■ Problem requirements ■
Your answer should consist of the lines in the following data that contain "agent".

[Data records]
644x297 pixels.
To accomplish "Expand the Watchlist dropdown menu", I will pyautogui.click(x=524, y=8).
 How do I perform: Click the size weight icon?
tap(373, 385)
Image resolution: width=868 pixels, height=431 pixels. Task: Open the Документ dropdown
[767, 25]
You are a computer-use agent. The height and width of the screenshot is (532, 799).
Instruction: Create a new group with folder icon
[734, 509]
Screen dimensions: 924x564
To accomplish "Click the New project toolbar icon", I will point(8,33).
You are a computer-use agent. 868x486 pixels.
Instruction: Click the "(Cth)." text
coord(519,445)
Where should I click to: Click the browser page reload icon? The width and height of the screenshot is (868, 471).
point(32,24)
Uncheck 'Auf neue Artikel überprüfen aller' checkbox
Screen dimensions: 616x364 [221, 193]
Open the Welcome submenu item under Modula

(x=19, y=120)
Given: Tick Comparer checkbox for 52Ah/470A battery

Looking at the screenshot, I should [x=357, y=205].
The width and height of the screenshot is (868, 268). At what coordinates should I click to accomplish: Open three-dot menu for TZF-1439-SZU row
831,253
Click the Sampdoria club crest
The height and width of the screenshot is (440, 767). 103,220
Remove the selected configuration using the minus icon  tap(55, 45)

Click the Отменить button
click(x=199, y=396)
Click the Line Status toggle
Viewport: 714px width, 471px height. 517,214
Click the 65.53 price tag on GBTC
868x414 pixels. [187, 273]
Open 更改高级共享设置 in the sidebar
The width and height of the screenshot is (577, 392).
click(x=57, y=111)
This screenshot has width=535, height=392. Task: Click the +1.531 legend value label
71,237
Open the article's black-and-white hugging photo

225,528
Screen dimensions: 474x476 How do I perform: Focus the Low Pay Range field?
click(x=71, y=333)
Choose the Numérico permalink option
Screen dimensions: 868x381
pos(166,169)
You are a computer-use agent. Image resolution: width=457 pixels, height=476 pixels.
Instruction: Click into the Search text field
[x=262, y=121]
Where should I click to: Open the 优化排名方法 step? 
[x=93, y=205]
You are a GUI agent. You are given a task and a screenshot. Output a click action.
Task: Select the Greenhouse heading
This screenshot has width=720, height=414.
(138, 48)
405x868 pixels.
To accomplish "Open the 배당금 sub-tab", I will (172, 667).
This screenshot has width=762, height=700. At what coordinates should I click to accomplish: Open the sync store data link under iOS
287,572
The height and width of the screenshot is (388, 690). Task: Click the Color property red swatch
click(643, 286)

■ Problem solution ■
You are a computer-use agent. The height and width of the screenshot is (532, 799).
You are a computer-use agent. 868x486 pixels.
You are a computer-use agent. Image resolution: width=457 pixels, height=476 pixels.
You are a GUI agent. You are given a task and a screenshot. Output a click action.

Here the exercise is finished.